More and more, there only seem to be two scenarios on the table. The first is the collapse in part or in full of the common currency. That way lies decades of cleanup and (at least) a massive recession that will spread world-wide. The other path being discussed is a form of European Federalism. This would (at least short term) be a step or two short of the so-called United State of Europe but it would still centralize much of the authority on taxing, budgets and managing the European capital system in Brussels. European voters have repeatedly rejected the so called United States of Europe. They fear loosing their individual identities. Do they fear the dissolution of the common currency enough to develop the political will to move to Federalism?

And, if Europe does move that way, it does so by accepting joining the Americans in what we’ve been doing since 1970: socializing risk. You can’t have a single economic entity with hundreds of millions of people under free market capitalism and not socialize the risks in the financial systems, because the alternative is to watch that system and your economy collapse every recession or so.

Socializing risk has a cost. Some have calculated that the average systemic banking crisis cost 13% of GDP to clean up and resulted in a loss of 20% of GDP.3 But, there’s a little more to this puzzle. As one participant in a discussion on CBC’s ideas program a few days ago noted, European economic growth has steadily dropped over the course of the European Project. The current world economic model that marries capitalism to free markets has been working better in most people’s eyes than the long-gone Soviet-style command and control economic system. But issues like socialized risk, the requirement for indefinite growth and the problems we are seeing –the crisis in Europe, the systemic the stagnation in the U.S. and the developing strains in China– beg two questions: can the current model be fixed and is a better model possible?

1 Emergency Banking Act
2 Interbank Lending. Many people blame the spike directly on the US Government refusal to bail out Lehman brothers. There are other arguments. Why the credit markets blew up doesn’t matter for the basic point.
3 Bank runs

Note: all of the linked sources are Wikipedia. While I drew on many additional sources putting together this piece, Wikipedia’s articles in this are solid pieces that provide further links back to various sources. The fact that any group of three economists will have four opinions on a subject pretty much guarantees that, if you want to get a reasonably complete range of opinions that deeply covers the problems in Europe, you’re going to need to read more than a few pages.

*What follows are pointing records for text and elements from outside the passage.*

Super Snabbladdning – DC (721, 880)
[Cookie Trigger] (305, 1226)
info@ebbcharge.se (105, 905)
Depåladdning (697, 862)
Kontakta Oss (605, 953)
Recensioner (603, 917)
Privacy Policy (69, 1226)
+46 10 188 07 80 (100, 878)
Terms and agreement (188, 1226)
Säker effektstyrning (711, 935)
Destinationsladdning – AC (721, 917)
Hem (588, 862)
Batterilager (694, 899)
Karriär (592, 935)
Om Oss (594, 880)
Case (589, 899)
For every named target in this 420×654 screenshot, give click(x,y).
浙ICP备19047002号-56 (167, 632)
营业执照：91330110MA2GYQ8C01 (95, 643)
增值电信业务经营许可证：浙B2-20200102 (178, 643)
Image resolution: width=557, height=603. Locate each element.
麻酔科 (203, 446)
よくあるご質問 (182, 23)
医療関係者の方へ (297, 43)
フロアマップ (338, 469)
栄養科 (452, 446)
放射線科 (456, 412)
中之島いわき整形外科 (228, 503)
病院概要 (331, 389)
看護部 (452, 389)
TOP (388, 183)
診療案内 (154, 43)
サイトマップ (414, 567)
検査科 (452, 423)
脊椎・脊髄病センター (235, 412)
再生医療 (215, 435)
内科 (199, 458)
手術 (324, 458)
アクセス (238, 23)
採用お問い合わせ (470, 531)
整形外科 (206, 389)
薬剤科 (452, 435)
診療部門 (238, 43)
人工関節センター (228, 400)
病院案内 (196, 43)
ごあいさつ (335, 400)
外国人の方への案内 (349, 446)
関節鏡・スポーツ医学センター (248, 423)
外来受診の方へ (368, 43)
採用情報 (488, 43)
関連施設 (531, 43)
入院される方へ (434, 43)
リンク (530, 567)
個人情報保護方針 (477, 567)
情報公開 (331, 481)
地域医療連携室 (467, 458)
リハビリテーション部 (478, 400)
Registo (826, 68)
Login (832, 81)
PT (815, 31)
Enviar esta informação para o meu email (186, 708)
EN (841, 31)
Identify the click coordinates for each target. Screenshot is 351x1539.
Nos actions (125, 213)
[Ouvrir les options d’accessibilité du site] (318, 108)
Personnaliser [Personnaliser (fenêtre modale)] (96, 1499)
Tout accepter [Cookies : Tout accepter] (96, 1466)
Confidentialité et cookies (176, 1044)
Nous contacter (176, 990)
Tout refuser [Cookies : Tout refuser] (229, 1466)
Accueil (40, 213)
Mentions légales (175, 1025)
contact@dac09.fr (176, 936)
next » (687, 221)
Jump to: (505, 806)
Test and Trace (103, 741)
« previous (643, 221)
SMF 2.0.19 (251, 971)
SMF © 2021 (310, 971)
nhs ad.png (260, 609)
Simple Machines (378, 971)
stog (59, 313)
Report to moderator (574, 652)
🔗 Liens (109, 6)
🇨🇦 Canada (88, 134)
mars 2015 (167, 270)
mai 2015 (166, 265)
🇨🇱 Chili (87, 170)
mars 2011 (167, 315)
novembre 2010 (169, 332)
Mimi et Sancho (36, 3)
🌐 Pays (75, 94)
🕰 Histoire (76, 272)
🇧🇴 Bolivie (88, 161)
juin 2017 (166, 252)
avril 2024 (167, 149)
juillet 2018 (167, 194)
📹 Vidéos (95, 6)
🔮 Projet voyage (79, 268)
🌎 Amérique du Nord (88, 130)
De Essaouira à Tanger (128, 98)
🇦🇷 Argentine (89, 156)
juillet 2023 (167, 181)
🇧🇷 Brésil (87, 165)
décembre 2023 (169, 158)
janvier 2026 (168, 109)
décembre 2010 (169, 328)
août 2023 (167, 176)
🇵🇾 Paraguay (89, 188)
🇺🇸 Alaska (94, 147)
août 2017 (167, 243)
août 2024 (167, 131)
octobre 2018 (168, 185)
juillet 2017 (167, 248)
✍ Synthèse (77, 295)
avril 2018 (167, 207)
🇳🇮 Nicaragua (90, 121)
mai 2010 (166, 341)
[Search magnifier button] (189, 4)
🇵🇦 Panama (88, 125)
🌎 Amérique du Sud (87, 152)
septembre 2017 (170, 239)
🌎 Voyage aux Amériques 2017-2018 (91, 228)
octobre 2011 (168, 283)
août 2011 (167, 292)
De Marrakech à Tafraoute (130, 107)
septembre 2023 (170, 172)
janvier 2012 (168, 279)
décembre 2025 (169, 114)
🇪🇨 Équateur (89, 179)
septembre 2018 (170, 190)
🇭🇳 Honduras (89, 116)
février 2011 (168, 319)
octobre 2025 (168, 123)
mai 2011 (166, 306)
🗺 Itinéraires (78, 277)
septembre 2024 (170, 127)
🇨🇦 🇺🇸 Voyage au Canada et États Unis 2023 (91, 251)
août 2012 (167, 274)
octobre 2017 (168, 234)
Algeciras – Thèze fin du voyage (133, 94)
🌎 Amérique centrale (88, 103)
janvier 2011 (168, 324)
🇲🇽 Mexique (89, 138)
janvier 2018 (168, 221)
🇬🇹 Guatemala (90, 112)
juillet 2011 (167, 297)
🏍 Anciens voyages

Update: The story in Europe is changing so fast that this piece was drafted Saturday, went through a major rewrite (instead of a simple edit) before I posted it Sunday and the, this morning, news hit of the 100B Euro Rescue of Spanish Banks. Stock markets around the world spent the day going south. A few hours ago, the Wall Street Journal published an editorial by Chris Noyer (Governor of the Banque de France) advocating a milder version of the Fiscal Federalism I describe above.